For the past couple of decades, there has been a lot of conversation around healthy work environments with a great deal of focus on balance. Whether you call it work-life balance, work-life flexibility, life-work boundaries, or other variations, it is about people being able to show up as their best selves at work because they have space to live their best life outside of work.

I’ve seen companies grappling with this over the past decade as I’ve worked with them in defining, shaping, and evolving their cultures to support a shift in business strategy, secure and retain the people they need for their business, and respond to the business ecosystem impact of multi-generational teams and flexible work.

In doing this work, I’ve seen some tactics employed with the best of intentions, only to have the opposite impact. Take unlimited Personal Time Off (PTO). Sounds great! Unfortunately, many companies have needed to circle back to employees with a requirement for employees to take a minimum number of days of PTO. “No Meetings Mondays” have resulted in the remaining four workdays being packed with back-to-back meetings from start to finish. Slack channels implemented with the intent of making it easier to collaborate during business hours have ended up with employees feeling like they have to be accessible 24/7.

As I reflected on why these tactics and others, implemented with good intent, could have the opposite of their intended effect. Several factors include mistrust of management, what behaviors employees see being rewarded, and fear in the work environment, just to name a few. While I could explore all of those with great support and validity, my thoughts instead turned toward my past behavior as an employee, leader, and business owner.

Company after company, I consistently found it challenging to maintain flexibility and balance. In fact, it was well known that every winter I would get a case of bronchitis and lose my voice because I would push too hard, not get enough sleep, and run myself into the ground. The to-do list never ended. The work expectations only seemed to grow. I was more productive, efficient, and effective than most. But it came at a cost. I was always the last priority on my list of things to do and people to care for.

After burning myself out, I decided the only way to create flexibility and balance was to work for myself. Guess what? I was still last on my priority list.

Then life smacked me upside the head. I received health news that rocked my world. I thought I was going to die. Until I decided I wouldn’t. I decided that I was going to do everything in my power to change the predictable trajectory of my diagnosis. Suddenly, being at the top of my priority list was non-negotiable.

Sixteen months later, I’m in a much healthier place. It wasn’t an easy journey, but one I’m grateful for now and wouldn’t change. I learned a lot. About myself, life, and work.
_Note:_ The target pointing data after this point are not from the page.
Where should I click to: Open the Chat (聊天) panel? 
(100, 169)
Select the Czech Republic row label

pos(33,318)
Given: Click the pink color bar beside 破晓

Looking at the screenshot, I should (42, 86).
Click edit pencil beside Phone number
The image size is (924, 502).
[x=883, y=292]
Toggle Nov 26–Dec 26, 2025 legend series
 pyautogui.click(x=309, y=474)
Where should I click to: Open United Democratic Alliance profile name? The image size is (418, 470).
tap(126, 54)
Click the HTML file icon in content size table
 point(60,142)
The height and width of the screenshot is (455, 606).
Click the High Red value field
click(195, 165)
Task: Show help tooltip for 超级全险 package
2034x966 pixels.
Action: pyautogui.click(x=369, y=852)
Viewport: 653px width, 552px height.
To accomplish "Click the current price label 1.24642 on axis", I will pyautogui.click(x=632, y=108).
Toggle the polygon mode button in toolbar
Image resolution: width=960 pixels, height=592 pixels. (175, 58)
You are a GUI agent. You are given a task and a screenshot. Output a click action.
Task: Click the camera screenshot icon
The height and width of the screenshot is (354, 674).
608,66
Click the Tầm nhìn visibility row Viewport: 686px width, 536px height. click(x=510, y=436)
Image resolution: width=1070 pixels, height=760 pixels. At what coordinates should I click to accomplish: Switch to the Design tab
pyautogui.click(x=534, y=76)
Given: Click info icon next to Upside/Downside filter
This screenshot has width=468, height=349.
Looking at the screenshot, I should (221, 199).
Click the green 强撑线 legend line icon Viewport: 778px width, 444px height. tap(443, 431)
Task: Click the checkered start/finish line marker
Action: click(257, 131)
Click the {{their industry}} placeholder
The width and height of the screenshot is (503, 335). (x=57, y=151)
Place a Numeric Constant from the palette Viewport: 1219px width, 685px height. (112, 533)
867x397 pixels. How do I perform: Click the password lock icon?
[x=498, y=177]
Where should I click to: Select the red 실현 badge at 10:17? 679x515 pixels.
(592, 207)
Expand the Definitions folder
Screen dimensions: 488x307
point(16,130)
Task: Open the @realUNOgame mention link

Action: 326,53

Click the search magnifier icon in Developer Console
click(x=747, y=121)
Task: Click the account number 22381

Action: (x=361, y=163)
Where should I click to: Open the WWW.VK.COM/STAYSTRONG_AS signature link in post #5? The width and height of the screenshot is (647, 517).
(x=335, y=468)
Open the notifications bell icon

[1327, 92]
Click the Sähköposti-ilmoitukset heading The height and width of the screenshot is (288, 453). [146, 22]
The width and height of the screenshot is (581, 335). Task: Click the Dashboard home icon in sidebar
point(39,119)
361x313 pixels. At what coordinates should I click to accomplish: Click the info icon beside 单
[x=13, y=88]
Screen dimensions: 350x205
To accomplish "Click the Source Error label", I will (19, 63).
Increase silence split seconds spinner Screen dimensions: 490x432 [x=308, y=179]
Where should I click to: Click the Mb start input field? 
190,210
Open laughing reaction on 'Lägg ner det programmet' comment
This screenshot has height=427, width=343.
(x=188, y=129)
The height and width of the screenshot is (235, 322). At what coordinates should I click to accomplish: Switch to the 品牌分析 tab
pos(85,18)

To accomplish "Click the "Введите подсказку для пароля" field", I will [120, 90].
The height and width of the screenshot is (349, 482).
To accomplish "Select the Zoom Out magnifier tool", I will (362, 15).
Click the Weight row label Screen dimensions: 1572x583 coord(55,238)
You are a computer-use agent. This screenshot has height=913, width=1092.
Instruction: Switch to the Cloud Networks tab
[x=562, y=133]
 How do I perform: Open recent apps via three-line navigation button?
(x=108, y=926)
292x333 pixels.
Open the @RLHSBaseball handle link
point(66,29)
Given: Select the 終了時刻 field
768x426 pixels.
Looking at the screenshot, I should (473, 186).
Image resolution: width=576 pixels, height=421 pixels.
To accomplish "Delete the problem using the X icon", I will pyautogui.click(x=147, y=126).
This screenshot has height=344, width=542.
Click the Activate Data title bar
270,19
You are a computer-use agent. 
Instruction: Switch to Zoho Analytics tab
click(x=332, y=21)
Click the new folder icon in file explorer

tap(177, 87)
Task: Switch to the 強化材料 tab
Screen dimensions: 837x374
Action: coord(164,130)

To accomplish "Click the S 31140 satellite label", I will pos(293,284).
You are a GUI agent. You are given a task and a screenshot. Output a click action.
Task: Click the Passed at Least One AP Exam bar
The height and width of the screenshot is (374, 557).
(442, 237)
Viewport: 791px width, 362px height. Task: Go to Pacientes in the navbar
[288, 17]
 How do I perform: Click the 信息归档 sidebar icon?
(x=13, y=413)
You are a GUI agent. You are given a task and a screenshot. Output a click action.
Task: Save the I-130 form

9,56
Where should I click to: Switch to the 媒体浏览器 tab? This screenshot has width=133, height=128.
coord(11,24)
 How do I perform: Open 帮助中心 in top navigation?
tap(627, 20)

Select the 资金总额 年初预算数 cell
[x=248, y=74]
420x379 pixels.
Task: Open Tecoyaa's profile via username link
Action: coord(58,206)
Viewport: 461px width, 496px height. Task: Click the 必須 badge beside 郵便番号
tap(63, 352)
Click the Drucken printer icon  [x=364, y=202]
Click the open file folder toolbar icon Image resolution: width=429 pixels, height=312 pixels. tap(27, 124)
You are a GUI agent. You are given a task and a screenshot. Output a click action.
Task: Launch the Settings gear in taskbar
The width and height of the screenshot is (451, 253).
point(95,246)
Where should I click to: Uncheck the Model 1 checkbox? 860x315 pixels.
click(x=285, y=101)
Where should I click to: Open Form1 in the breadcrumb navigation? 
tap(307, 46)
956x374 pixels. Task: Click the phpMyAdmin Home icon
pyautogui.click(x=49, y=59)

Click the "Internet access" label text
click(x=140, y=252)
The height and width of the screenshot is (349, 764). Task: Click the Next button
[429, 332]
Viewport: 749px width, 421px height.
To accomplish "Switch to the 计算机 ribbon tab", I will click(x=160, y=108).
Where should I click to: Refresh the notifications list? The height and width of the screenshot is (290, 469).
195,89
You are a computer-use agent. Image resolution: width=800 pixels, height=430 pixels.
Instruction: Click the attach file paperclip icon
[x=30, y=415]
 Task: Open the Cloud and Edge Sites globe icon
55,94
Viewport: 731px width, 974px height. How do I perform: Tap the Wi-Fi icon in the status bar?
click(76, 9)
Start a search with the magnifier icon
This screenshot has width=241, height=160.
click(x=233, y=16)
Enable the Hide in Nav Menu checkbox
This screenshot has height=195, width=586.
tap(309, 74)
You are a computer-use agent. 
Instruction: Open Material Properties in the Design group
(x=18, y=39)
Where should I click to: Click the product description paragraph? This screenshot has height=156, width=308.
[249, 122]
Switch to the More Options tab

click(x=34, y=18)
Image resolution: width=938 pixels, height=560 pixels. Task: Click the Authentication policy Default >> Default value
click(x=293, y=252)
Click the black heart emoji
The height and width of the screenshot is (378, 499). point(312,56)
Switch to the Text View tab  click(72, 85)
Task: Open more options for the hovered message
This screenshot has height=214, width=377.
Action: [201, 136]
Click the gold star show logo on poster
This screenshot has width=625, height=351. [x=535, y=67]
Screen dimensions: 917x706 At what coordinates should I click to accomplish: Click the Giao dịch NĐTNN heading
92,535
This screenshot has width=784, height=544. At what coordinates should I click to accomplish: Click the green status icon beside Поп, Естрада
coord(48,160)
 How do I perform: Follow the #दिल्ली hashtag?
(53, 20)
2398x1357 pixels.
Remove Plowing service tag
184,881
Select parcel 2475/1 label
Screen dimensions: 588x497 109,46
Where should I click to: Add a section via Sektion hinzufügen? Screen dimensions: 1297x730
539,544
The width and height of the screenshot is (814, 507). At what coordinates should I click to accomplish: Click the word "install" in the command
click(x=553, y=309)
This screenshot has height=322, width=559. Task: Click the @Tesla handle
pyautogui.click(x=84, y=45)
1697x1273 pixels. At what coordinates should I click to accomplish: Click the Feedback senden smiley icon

I learned that getting quality sleep is the most important thing I can do for my health. I eat better. I have the energy to move. I feel better in my body. To get that sleep, I pushed the start of my workday out an hour. I hold firm to that, with one exception each week. The world didn’t stop, my business didn’t die, and clients were still well served even with not taking 7 a.m. meetings. Who knew?

I learned my workouts and moving my body helps my brain. I am sharper on the days I move in the morning. My mind is clear. I have energy. It is good for my business and clients that I prioritize exercise in the morning. So, I pushed my workday out another hour to accommodate. Again, it wasn’t a problem.

I learned I don’t function well with plans every night of the workweek. I now limit how many nights in total, and nights in a row, I make plans.

I could go on with all the lessons, but here is the most important one of all: A healthy work environment and work/life balance starts at home, with ourselves. It starts with setting boundaries and holding true to them. When I set and honor my boundaries, I show up as my best self. My clients, friends, and family all get the best version of me. It’s like they say on the airlines: Put your own oxygen mask on first.

So often, in the conversation about life/work balance or work/life flexibility, it is about what companies and leaders need to do.

Yes, we need companies that value the well-being of their employees, don’t reward and reinforce behaviors that result in burnout, employ enough staff to get the work done, and have low tolerance for toxic people.

And yes, we also need leaders who are emotionally intelligent, inclusive, and trained on how to cultivate healthy work environments. Leaders, and business owners like myself, can create a healthy framework for how their teams operate, collaborate, make decisions, and more. We determine what behaviors to reward, recognize, punish, and tolerate. How we respond and interact with people either builds trust and psychological safety or diminishes it.

I’m not letting companies or leaders off the hook. I’m saying the conversation, for me, around a healthy work environment was missing the biggest component of all, Me. As it turns out, a comprehensive review of research on the topic of Work Life Balance (WLB) in 2021 discovered that there were very few studies that focused on the individuals’ ability to maintain a WLB, regardless of the company and leaders. So let's explore this aspect further.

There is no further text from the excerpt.